**What needs to be done**
I need the lines below from the one with "Given: Edit the Default Action Handler" down to the one with "Given: Open the Chat panel" reproduced exactly, both ends included, and nothing else.

___

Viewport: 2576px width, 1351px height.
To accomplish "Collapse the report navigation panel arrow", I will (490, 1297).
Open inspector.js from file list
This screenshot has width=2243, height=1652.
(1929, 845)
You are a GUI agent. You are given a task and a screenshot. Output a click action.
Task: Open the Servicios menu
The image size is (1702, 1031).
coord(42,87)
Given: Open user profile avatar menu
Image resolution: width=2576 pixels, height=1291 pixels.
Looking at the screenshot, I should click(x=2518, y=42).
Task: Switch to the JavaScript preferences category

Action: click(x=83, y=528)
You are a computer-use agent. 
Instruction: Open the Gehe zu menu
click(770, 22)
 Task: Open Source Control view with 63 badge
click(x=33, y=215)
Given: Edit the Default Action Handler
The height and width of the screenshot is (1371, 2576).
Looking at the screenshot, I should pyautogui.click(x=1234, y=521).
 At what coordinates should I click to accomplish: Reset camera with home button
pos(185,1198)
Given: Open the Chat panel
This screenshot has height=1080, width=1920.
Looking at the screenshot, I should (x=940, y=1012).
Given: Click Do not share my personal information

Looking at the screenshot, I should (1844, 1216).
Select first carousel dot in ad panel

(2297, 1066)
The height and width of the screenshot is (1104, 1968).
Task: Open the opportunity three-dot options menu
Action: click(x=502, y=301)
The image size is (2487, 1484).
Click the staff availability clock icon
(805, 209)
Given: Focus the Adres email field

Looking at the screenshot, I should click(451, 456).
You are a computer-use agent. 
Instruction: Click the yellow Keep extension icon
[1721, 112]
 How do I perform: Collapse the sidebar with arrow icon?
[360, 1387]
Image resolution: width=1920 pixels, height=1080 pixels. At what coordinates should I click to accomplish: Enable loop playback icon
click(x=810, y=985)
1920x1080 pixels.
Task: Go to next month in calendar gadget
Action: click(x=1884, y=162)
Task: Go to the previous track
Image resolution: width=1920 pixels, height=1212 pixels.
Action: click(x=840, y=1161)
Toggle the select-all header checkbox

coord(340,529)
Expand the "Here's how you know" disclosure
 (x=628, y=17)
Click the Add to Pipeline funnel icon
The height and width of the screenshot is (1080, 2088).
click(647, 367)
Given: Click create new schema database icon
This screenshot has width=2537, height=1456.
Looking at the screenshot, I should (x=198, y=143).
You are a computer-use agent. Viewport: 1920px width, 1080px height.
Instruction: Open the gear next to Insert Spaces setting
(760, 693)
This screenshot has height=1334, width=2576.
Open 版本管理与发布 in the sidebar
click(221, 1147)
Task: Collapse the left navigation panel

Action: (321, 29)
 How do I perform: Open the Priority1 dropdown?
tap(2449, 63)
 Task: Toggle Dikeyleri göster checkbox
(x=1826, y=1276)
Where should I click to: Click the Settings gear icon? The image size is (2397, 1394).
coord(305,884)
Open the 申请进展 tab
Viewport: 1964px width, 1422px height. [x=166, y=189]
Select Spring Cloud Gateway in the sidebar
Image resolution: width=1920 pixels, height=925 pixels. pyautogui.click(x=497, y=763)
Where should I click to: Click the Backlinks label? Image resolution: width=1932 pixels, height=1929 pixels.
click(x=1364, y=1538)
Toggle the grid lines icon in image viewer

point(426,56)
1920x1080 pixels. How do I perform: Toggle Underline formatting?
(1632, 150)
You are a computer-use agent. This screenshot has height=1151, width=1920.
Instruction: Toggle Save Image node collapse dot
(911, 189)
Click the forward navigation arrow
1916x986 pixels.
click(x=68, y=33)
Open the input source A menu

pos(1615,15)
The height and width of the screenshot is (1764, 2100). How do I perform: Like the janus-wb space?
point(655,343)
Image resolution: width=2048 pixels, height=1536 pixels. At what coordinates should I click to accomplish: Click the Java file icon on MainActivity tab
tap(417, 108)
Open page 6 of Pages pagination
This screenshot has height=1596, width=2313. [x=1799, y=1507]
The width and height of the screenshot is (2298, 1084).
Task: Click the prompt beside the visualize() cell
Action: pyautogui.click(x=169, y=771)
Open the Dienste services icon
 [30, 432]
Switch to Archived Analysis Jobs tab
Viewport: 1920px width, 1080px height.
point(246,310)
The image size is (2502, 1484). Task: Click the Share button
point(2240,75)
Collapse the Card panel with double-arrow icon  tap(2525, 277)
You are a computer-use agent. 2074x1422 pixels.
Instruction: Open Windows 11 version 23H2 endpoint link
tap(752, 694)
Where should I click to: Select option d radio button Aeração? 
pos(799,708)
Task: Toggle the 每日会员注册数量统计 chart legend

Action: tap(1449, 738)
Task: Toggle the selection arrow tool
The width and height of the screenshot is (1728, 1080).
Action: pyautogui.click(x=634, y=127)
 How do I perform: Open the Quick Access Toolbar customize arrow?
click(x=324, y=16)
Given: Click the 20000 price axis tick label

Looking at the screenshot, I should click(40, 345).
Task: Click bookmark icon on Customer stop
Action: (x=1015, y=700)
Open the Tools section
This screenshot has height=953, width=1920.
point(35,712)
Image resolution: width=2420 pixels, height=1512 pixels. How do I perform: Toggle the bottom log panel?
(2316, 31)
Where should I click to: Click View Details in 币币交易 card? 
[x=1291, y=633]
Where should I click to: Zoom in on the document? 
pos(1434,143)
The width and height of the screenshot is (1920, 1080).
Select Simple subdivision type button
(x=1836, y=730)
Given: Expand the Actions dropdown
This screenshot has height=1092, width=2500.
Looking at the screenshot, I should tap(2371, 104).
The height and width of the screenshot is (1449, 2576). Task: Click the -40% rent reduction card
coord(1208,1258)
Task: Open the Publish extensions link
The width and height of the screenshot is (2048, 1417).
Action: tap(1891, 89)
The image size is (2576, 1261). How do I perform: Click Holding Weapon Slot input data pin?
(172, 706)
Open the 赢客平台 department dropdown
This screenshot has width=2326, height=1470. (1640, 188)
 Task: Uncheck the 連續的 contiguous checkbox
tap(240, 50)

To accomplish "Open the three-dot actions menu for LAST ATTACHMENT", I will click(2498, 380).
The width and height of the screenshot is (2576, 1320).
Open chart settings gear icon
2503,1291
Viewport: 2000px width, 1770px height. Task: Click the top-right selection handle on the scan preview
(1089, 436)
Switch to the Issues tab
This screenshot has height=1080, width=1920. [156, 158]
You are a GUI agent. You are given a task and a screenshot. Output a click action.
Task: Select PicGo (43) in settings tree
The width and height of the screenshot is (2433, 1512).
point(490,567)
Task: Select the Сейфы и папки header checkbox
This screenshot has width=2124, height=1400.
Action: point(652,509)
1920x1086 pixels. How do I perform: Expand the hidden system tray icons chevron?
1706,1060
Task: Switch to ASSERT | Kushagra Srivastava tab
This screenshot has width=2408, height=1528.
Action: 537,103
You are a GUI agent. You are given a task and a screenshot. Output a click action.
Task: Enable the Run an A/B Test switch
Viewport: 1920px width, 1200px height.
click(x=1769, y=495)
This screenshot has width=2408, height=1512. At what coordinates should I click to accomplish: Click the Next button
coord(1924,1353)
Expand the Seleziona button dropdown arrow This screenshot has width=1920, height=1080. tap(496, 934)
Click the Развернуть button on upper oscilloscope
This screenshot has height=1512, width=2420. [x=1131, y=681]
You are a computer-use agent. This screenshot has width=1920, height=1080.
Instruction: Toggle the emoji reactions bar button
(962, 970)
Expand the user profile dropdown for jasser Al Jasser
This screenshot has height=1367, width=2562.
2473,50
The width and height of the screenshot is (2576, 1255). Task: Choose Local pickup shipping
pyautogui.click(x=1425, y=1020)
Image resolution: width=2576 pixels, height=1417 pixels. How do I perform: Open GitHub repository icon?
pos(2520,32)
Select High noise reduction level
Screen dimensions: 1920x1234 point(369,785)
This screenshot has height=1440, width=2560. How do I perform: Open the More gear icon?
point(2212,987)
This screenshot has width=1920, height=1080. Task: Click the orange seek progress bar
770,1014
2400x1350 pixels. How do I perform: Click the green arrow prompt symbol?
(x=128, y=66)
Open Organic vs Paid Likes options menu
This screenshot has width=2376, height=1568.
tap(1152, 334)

___

**Answer for this exercise**
Given: Edit the Default Action Handler
The height and width of the screenshot is (1371, 2576).
Looking at the screenshot, I should pyautogui.click(x=1234, y=521).
 At what coordinates should I click to accomplish: Reset camera with home button
pos(185,1198)
Given: Open the Chat panel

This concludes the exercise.